WHAT YOU ARE ASKED TO DO. Retype the material below, from the line with "This screenshot has height=810, width=1068." up to and including the line with "Looking at the screenshot, I should point(78,109).", without changing a single character.

—————

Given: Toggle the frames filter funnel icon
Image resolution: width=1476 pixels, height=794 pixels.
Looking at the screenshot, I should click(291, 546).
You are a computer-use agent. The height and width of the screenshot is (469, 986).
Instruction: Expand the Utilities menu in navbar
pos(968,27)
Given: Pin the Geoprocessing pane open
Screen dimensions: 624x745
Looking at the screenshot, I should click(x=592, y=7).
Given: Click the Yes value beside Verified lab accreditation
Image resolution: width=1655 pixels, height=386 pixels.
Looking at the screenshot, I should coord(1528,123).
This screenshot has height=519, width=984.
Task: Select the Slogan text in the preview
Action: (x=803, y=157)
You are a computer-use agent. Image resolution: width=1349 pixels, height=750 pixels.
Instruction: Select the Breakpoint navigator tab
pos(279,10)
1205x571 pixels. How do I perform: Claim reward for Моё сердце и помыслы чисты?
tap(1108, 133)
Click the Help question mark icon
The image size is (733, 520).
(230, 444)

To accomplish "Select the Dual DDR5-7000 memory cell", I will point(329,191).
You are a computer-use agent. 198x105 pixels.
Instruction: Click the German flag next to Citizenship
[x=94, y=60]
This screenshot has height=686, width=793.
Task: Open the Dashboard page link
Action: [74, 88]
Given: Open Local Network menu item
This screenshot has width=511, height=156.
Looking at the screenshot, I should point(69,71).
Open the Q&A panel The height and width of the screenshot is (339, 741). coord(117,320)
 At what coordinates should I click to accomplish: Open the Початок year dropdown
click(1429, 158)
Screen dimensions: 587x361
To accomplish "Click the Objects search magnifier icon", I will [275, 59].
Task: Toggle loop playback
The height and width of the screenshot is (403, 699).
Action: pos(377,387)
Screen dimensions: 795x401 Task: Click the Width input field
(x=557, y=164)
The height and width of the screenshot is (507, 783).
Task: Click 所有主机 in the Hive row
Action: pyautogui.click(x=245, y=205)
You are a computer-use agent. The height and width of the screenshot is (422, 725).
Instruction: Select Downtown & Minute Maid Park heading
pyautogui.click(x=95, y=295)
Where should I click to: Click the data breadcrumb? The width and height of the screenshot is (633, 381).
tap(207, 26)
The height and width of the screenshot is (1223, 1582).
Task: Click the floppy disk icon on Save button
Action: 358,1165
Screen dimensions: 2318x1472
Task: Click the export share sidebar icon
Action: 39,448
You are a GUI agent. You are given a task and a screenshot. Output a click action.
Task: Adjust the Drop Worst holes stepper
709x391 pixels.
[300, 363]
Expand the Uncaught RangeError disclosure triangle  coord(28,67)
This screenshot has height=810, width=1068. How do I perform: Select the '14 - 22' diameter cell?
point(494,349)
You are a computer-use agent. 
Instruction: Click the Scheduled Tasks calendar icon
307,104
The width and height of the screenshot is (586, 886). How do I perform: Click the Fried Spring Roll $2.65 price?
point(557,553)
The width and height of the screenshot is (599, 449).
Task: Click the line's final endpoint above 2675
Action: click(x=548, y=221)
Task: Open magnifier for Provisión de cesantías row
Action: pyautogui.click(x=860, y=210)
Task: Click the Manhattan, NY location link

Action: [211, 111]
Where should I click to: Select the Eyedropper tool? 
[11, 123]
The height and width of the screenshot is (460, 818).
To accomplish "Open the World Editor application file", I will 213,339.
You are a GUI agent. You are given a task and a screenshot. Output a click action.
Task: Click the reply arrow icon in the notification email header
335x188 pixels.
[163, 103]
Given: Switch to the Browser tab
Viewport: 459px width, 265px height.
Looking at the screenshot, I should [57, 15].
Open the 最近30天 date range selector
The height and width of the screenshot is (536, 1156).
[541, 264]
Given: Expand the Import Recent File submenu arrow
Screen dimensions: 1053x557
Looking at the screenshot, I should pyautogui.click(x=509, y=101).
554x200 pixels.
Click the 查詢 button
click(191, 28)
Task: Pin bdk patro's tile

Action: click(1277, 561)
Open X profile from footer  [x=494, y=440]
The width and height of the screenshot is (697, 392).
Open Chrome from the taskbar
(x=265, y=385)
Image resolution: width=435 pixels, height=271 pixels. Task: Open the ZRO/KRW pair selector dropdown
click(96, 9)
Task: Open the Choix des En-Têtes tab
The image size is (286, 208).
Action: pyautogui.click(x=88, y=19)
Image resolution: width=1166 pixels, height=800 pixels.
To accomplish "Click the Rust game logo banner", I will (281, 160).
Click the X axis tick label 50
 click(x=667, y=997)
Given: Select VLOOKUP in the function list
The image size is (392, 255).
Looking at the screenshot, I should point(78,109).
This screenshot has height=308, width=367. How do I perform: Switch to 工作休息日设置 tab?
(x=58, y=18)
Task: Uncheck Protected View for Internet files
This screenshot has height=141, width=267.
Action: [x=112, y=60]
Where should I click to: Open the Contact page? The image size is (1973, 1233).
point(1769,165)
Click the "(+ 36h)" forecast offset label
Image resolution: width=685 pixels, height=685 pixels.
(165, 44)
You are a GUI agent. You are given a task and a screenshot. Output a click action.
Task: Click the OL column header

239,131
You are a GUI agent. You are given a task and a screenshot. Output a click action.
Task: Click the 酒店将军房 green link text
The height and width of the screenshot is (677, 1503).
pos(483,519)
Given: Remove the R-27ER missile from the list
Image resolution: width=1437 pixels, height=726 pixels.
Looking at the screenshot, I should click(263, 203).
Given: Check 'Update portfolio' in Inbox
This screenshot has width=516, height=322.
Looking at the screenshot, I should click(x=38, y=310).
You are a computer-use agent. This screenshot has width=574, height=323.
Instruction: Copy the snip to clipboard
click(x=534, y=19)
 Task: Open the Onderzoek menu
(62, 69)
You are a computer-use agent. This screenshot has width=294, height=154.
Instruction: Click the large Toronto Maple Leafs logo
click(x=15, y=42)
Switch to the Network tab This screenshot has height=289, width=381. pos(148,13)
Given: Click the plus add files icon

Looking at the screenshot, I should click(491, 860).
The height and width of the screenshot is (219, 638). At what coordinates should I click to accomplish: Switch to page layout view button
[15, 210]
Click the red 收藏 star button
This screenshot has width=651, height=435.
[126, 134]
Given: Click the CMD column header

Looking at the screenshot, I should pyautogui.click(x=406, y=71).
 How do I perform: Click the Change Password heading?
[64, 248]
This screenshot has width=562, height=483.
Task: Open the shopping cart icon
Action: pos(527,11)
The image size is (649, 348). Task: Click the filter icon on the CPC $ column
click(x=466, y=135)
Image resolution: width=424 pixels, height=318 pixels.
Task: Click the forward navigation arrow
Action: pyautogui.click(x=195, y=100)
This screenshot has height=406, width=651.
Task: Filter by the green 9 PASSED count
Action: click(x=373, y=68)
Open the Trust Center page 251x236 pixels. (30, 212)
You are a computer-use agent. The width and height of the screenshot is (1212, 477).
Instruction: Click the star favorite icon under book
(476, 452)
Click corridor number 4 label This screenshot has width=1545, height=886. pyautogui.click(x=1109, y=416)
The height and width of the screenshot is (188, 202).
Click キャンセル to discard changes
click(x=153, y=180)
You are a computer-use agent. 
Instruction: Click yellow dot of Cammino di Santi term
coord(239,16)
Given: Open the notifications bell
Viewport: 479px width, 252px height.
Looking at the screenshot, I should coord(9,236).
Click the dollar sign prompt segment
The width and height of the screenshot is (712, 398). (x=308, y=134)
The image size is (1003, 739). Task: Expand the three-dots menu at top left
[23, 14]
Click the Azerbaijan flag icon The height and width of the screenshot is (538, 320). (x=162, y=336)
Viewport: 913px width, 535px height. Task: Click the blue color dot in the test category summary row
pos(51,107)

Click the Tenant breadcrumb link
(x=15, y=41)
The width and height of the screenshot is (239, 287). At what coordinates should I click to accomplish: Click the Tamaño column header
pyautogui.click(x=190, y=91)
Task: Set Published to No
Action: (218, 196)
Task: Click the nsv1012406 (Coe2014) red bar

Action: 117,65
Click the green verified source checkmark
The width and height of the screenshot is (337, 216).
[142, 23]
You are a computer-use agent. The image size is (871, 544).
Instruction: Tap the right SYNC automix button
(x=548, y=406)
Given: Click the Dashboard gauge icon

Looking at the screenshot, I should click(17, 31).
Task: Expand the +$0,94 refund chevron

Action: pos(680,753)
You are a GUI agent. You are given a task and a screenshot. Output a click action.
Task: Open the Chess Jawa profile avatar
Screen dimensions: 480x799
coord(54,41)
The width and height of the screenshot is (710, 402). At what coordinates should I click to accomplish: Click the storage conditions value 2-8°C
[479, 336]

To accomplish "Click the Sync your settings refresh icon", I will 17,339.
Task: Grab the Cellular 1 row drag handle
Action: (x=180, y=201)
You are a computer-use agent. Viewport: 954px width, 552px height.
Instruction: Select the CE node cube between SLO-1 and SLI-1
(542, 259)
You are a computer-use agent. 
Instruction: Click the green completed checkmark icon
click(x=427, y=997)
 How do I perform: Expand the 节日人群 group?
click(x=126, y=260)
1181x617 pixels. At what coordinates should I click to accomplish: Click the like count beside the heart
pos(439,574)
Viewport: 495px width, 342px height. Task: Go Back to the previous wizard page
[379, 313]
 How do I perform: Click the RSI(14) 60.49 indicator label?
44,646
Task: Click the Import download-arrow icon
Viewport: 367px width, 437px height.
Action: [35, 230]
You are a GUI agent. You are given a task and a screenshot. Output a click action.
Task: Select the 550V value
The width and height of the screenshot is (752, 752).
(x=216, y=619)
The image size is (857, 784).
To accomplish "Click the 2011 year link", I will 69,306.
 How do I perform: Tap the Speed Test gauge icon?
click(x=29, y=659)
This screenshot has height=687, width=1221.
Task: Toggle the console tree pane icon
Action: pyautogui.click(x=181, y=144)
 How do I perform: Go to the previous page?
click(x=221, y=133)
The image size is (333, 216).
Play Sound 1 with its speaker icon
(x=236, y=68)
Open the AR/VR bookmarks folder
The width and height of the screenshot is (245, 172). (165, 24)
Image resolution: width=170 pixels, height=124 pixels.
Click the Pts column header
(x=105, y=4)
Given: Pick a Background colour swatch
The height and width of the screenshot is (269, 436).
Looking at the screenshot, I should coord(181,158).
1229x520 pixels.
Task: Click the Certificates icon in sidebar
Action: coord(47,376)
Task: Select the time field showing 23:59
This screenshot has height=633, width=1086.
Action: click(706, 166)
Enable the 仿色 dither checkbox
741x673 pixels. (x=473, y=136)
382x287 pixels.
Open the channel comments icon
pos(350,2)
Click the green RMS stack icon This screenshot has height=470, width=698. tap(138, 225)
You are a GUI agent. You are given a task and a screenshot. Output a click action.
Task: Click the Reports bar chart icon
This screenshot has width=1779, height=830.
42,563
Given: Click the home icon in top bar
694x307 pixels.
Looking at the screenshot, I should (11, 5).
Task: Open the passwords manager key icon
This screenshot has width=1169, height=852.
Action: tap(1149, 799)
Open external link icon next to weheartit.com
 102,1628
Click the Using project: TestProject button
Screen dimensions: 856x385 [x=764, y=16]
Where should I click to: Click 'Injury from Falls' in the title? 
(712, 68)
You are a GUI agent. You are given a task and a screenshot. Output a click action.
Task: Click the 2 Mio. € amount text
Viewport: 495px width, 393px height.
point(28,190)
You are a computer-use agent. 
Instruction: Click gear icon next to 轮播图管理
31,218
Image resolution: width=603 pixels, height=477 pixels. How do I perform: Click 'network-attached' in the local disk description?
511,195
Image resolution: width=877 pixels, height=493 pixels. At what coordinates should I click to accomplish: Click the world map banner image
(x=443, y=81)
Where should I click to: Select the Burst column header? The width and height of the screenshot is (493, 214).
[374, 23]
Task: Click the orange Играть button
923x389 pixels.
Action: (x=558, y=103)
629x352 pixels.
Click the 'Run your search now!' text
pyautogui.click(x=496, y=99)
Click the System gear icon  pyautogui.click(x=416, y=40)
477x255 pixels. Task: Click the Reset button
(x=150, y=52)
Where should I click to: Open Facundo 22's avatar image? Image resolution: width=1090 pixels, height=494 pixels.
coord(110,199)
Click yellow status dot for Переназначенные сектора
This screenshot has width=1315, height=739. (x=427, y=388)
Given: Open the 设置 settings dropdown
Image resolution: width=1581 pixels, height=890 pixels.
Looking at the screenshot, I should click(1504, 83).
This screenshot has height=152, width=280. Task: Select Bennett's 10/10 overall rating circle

—————

REPLY TO THE TASK.
This screenshot has height=810, width=1068. How do I perform: Select the '14 - 22' diameter cell?
point(494,349)
You are a computer-use agent. 
Instruction: Click the Scheduled Tasks calendar icon
307,104
The width and height of the screenshot is (586, 886). How do I perform: Click the Fried Spring Roll $2.65 price?
point(557,553)
The width and height of the screenshot is (599, 449).
Task: Click the line's final endpoint above 2675
Action: click(x=548, y=221)
Task: Open magnifier for Provisión de cesantías row
Action: pyautogui.click(x=860, y=210)
Task: Click the Manhattan, NY location link

Action: [211, 111]
Where should I click to: Select the Eyedropper tool? 
[11, 123]
The height and width of the screenshot is (460, 818).
To accomplish "Open the World Editor application file", I will 213,339.
You are a GUI agent. You are given a task and a screenshot. Output a click action.
Task: Click the reply arrow icon in the notification email header
335x188 pixels.
[163, 103]
Given: Switch to the Browser tab
Viewport: 459px width, 265px height.
Looking at the screenshot, I should [57, 15].
Open the 最近30天 date range selector
The height and width of the screenshot is (536, 1156).
[541, 264]
Given: Expand the Import Recent File submenu arrow
Screen dimensions: 1053x557
Looking at the screenshot, I should pyautogui.click(x=509, y=101).
554x200 pixels.
Click the 查詢 button
click(191, 28)
Task: Pin bdk patro's tile

Action: click(1277, 561)
Open X profile from footer  [x=494, y=440]
The width and height of the screenshot is (697, 392).
Open Chrome from the taskbar
(x=265, y=385)
Image resolution: width=435 pixels, height=271 pixels. Task: Open the ZRO/KRW pair selector dropdown
click(96, 9)
Task: Open the Choix des En-Têtes tab
The image size is (286, 208).
Action: pyautogui.click(x=88, y=19)
Image resolution: width=1166 pixels, height=800 pixels.
To accomplish "Click the Rust game logo banner", I will (281, 160).
Click the X axis tick label 50
 click(x=667, y=997)
Given: Select VLOOKUP in the function list
The image size is (392, 255).
Looking at the screenshot, I should point(78,109).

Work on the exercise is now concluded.